EXERCISE.
All lines of the listing that contain "agent" should be shown in full.

================

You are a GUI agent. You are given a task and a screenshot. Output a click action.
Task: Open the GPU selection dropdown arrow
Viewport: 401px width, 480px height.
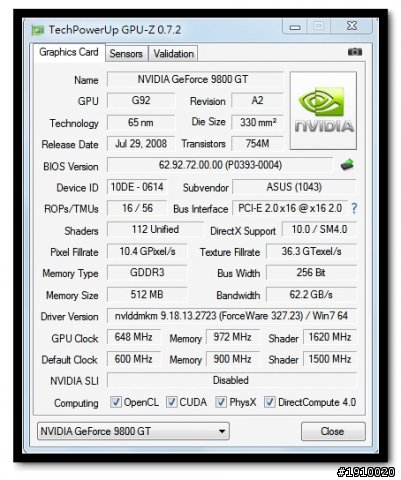coord(222,431)
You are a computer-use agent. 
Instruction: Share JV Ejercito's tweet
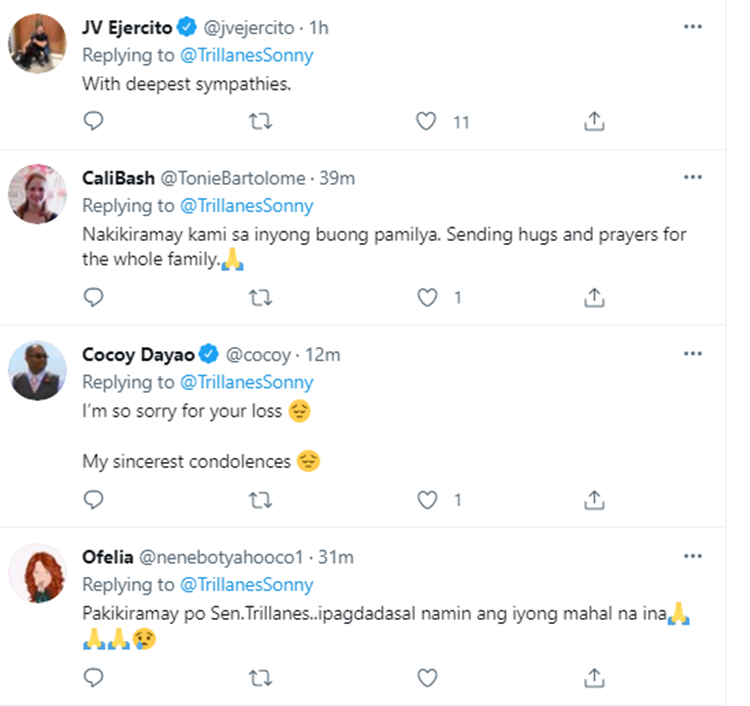pos(593,121)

================

SOLUTION.
You are a GUI agent. You are given a task and a screenshot. Output a click action.
You are a computer-use agent. 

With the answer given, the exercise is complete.